Poco después esculpiría para un miembro de la familia Borghese el Rapto de Proserpina, seguido al poco por Apolo y Dafne, piezas cumbre de la Historia del Arte, donde la piedra se transfigura en carne. Estas dos últimas dan la bienvenida a los visitantes de la Borghese, dejándolos con el alma suspendida del mármol, conscientes de que están viendo el fruto del talento de un dios mortal que con entre los 21 y 25 años es capaz de esculpir estas maravillas. Con toda probabilidad la historia del enterramiento de Amaltea sea falsa, pero, como dicen los italianos, se non è vera, è ben trovata: Bernini en sus inicios desvela un perfecto respeto y conocimiento por la escultura helenística, como demostró con la restauración del fabuloso Ares Ludovisi, atesorado en el Museo del Palacio Altemps, frontero con la Piazza Navona.

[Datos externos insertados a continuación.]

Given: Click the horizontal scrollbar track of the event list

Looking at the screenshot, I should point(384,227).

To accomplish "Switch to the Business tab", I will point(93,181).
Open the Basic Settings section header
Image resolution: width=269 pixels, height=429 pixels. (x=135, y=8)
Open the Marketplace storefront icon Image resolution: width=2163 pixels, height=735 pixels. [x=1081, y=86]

El éxtasis de la Beata Ludovica Albertoni tiene reminiscencias más que evidentes de otra cúspide berniniana como es el Éxtasis de Santa Teresa en la capilla funeraria de los Cornaro, en Santa María de la Victoria. La segunda es 22 años anterior a la que se exhibe en San Francesco a Ripa. El rostro de la Albertoni recuerda al de la Santa en el momento de recibir de un querubín el dardo de fuego que la herirá con el don de la transverberación.

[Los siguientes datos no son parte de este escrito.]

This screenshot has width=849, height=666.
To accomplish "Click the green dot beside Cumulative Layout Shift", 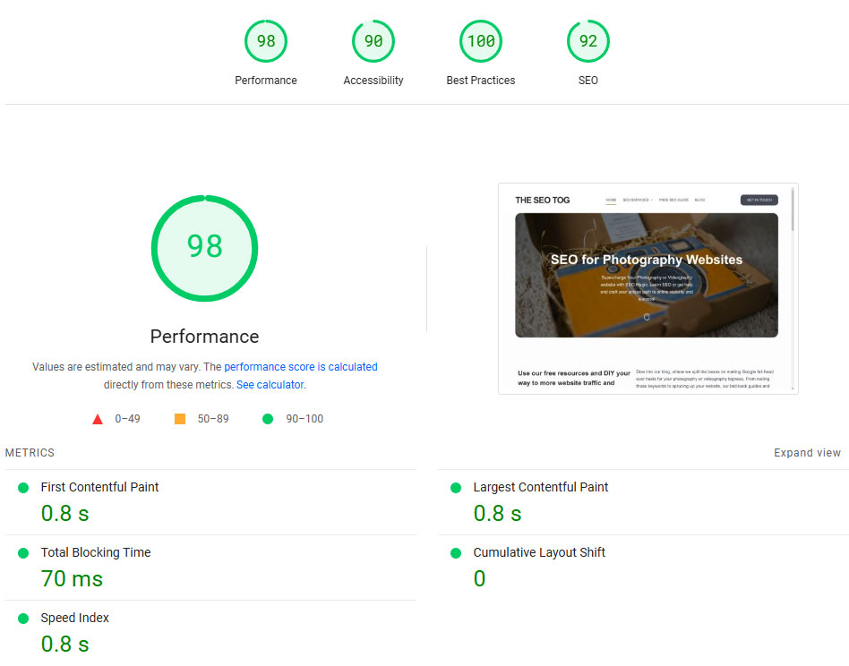I will pyautogui.click(x=454, y=552).
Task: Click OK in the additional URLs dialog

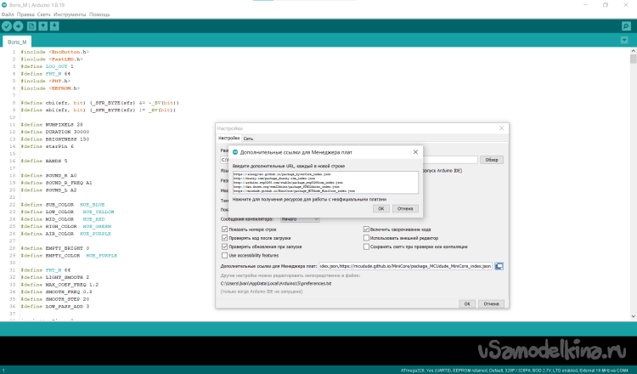Action: point(381,207)
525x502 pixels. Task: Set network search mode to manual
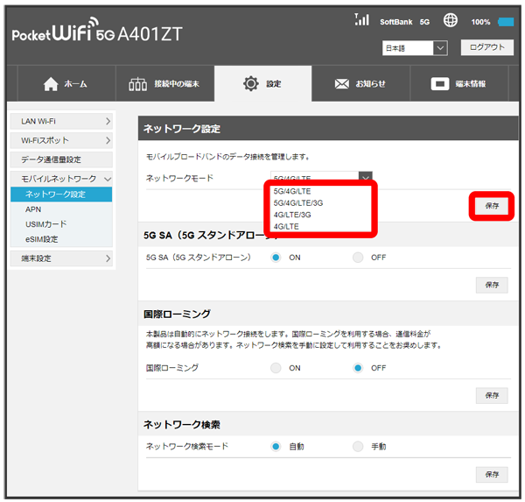[358, 447]
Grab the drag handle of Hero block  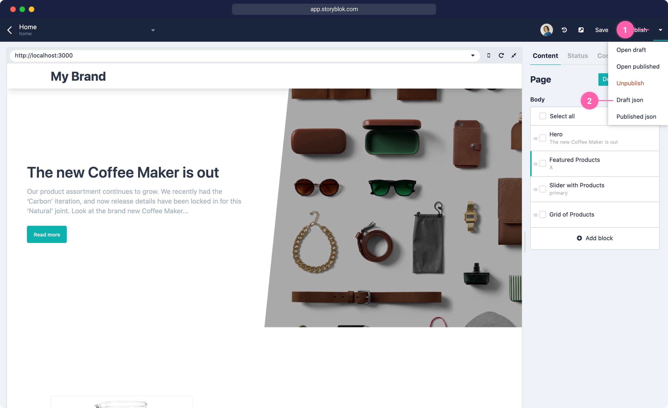point(535,138)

Mi amigo Alfonso Cerón, maestro de Historia y profesor de Historia del Arte en Alhama de Murcia, después de explicarnos el “dramático” momento retratado por Bernini en una escena de gran teatralidad por las figuras participantes y la convulsión manifiesta también en el movimiento de sus cuerpos y ropajes, se ganó a la audiencia del grupo de adolescentes alhameños, que bebía las palabras salpimentadas de su magister, apostillando con faz traviesa que lo que el escultor había representado en el momento del éxtasis es el instante justo en que una mujer experimenta el clímax de un orgasmo: esa mezcla de placer y dolor que te engulle hasta las profundidades a la vez que te catapulta hacia los astros. Consciente del cóctel de emociones que experimenta su visitada, el querubín dibuja una sonrisa pícara de complicidad.
Las facciones de la Beata quizás parezcan más sosegadas que las de la Santa: en realidad Bernini, que ve la parca cercana, está representando el momento de su muerte, en medio de visiones que la hacen viajar definitivamente hacia su Señor, en un estado de plenitud y sosiego, a la vez que cierta turbación por la comunión mística que se produce con el Creador.
A este viaje nos acompañaban Raquel, que acaba de terminar el máster que le permitirá ser profesora de Clásicas en un centro de secundaria y conquistar a sus alumnos al igual que su Magistra hizo con ella, y Eduardo, estudiante de Filosofía con una vasta cultura y unos intereses que lo hacen parecer mucho más maduro del joven de 20 años que es. Les había prometido visitar Santa María de la Victoria para que confrontaran ambos éxtasis, pero la hallamos cerrada por restauración. Habrán de volver a Roma para hacerlo y seguir destripando iglesias. Tal vez les esté haciendo un favor. Tal vez.